___ Text under study ___

Before America tests another nuclear weapon, it must face the devastation it already caused
President Donald Trump has indicated the United States will resume explosive nuclear testing after the practice was stopped 30 years ago. For many communities around the globe, however, the painful reverberations of U.S. nuclear testing never ended.
It is March 1, 1954. White flakes descend in delicate flurries over the Marshall Islands. Having never seen snow on the tropical Rongelap Atoll, eager Marshallese children run outside to play in the particles, giggling as they feel the specks dissolve on their tongues and tickle their skin. Parents cannot help but smile at their children’s joyous expressions, puzzled by the peculiar precipitation, but unalarmed.
By nightfall, the laughs turn to screams. Agonizing lesions, relentless nausea and vomiting, and watery, irritated eyes plague the islands’ inhabitants. Within days, their hair begins to fall out in clumps while blisters emerge in the very places graced by the touch of the white matter from the sky. Within years, the Marshallese people suffer from thyroid tumors and cancers, miscarriages and stillbirths, and various congenital deformities, including babies born with no bones and translucent skin.

___

**Questions on the material**
1. In the article on U.S. nuclear testing, on what date did the white flakes fall over the Marshall Islands?
2. Write the next part of the article on U.S. nuclear testing, picking up after its final sentence.
The records that follow the text were drawn from a separate source.

___ Data for analysis ___

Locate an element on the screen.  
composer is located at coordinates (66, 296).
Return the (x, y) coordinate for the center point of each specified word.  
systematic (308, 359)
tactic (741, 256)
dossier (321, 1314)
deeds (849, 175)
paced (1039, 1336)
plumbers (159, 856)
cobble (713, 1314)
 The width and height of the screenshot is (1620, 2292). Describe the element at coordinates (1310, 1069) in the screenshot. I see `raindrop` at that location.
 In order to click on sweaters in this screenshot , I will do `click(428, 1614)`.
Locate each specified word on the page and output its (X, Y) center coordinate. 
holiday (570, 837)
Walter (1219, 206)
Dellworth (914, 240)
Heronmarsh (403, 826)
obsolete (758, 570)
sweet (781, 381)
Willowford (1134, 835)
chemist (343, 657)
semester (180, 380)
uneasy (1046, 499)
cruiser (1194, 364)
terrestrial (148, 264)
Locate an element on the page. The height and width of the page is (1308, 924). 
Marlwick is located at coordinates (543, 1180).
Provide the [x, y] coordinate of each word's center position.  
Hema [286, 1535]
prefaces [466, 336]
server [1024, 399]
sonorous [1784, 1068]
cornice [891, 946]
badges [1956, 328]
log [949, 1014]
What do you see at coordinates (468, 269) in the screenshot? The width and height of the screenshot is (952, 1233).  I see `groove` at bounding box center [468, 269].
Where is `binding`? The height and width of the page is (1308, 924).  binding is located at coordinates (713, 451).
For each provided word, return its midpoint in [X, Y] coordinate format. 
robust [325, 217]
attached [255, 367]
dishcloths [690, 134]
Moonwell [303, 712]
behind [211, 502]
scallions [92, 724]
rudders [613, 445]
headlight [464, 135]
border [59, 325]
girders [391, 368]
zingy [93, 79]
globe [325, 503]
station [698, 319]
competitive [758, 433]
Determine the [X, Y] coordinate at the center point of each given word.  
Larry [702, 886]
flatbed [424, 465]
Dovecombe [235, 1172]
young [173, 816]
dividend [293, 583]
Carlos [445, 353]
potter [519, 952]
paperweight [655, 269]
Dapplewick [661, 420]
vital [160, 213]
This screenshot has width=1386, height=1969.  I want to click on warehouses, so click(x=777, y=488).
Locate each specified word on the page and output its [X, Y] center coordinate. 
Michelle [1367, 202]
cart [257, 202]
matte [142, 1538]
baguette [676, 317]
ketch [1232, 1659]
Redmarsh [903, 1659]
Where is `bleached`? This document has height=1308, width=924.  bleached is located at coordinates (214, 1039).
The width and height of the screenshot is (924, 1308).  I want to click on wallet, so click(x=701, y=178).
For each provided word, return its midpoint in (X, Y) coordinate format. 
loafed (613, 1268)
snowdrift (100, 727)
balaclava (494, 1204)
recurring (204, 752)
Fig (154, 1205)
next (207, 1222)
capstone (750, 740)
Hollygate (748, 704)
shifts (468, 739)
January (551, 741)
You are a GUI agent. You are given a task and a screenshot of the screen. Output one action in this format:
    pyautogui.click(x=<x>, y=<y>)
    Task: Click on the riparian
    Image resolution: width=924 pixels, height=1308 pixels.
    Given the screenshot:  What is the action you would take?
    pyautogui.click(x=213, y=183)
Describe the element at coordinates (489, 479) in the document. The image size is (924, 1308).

___

**Solved tasks**
1. March 1, 1954.

2.
Of course, the “snow” wasn’t snow at all — it was radioactive contamination. That day in March, a hundred miles away, the United States had just tested a thermonuclear weapon, one a thousand times more powerful than the nuclear bombs used in World War II. In fact, this weapon was the largest one ever detonated by the US, its explosive yield exceeding even the predictions of those who built it. The atmospheric test, dubbed “Castle Bravo,” vaporized more than 10 million tons of sand, coral, and water over the Marshall Islands, creating a 100-mile-wide fallout cloud raining radioactive debris on the islands’ people, flora, and fauna.
Realizing the risk of severe harm to local inhabitants, the U.S. Navy evacuated residents of Rongelap, the worst-impacted area, to a neighboring island for emergency medical treatment — three days later. By then, radiation had long enveloped their communities, polluted their waters, and seeped into their bodies. After three years of treatment and refuge, with reassurance that radiation levels had become harmless, American troops sent the Marshallese victims back to their homes. Families returned in cheerful relief, believing the worst of their troubles were finally behind them. In reality: Rongelap was still dangerously contaminated, and the American authorities knew it.
Repatriating the Marshallese people to the still-irradiated Rongelap turned out to be a deliberate move as part of Project 4.1, a government directive designed to study the long-term effects of radiation on human beings. Despite U.S. officials neither seeking nor obtaining Marshallese consent for serving as subjects in such an experiment, internal communications reveal the United States believed there was an “ethical imperative to take advantage of the unique opportunity” presented by the fallout from Castle Bravo.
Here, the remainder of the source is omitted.